Mei 2000.
Ik stuurde mijn autootje naar Bonnieux, een bergdorpje in de Provence dat geroemd wordt als één van de mooiste in Frankrijk. Het jaar voordien was het slechts een tijdelijke stopplaats geweest en nu wilde ik de kennismaking eens overdoen. Het stratenplan stond nog in mijn geheugen gegrift dus moest het de vorige keer toch indruk gemaakt hebben. Ik had nog enkele ansichtkaartjes van mijn vorig vakantieadres in een postbus te stoppen en toen ik deze had gevonden lachte een terrasje me toe.
“Cela fait trois euros cinquante” zei het dienstertje tegen het Amerikaanse koppel tegenover me. De man betaalde met een briefje van twintig.
“Hoeveel was het?” vroeg de vrouw aan haar echtgenoot. Hij zei niks en haalde zijn schouders op. “The waitress said it was three euros and fifty. Trois euros cinquante” vertrouwde ik, enigszins stout, de Amerikaanse toe.
“Oh, thank you,” zei ze vriendelijk maar wat verbouwereerd.
Ik bleef vrijpostig:
”That’s the advantage of being Belgian, we speak any language”.

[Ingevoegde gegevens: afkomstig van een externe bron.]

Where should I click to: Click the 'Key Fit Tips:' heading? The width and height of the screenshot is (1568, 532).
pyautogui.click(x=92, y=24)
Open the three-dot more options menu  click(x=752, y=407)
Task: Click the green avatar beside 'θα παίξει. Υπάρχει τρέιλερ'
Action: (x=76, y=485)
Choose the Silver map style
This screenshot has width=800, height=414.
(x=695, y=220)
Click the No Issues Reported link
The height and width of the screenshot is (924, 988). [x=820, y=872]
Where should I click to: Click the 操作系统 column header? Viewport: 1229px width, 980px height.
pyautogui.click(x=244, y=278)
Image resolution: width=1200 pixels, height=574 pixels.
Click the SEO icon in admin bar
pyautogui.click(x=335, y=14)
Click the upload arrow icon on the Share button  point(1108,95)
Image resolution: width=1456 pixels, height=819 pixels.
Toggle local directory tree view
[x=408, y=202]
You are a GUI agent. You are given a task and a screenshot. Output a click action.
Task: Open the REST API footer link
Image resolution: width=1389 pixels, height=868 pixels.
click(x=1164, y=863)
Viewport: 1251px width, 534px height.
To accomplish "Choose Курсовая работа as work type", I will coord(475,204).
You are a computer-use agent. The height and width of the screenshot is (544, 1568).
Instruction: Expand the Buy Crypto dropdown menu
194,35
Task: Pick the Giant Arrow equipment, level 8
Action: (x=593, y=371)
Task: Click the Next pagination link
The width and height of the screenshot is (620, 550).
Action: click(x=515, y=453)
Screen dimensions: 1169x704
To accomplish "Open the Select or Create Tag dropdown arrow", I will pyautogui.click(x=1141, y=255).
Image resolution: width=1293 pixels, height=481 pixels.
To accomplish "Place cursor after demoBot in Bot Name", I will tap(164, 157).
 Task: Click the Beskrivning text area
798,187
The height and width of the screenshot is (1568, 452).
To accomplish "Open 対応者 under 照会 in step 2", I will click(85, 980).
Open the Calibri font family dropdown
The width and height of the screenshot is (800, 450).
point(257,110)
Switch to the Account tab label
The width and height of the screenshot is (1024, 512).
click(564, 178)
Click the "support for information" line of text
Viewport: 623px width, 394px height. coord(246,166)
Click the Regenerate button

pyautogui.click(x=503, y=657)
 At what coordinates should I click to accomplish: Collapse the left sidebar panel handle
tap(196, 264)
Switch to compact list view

Ik geef toe, ik overdreef een beetje, maar ja ik was ver van thuis en niemand, buiten het Amerikaanse koppel, hoorde mij dat zeggen.
“Is that so?” vroeg ze zich wel degelijk af.
Ik kon er niet aan weerstaan om ééntalige Amerikanen eventjes te wijzen op onze polyglotte opvoeding in het kleine België.
“Have you ever been to America?” had ze graag geweten. Ik knikte.
“Wij wonen in Washington,” zei ze, “it’s a beautiful city”.
Dat wilde ik graag geloven.
“Nu gaan we naar Ménerbes waar deze schrijver heeft gewoond” en ze wees naar het boek op tafel ‘A year in Provence’.
“Is Peter Mayle dan verhuisd?” vroeg ik.
“Jaja,” zei ze.
“Waarschijnlijk kreeg hij teveel bezoek van uw landgenoten” repliceerde ik op een alweer stoute manier.
Maar mijn boude uitspraak viel in goede aarde en het koppel kon erom lachen alhoewel ik ze ervan verdacht mij in hun hoofd als brutale vlegel te verwensen. Wijselijk verborg ik mijn verlegenheid dat ook ik, zoals zovele Amerikanen, Engelsen, Hollanders en ga zo maar door, deze streek pas echt had leren kennen door de boeken van deze gewezen Engelse reclameman. Maand na maand beschreef hij in zijn befaamde roman de lotgevallen van hem en zijn vrouw tijdens de eeuwigdurende opknapbeurt van hun lieflijke Provençaalse woonstee. Tijdens het lezen van het boek kreeg je algauw zin om je wagen, de trein of een vliegtuig te nemen hier naartoe. Ik toch.
“Enjoy your stay here,” zei haar echtgenoot en rechtte zijn rug.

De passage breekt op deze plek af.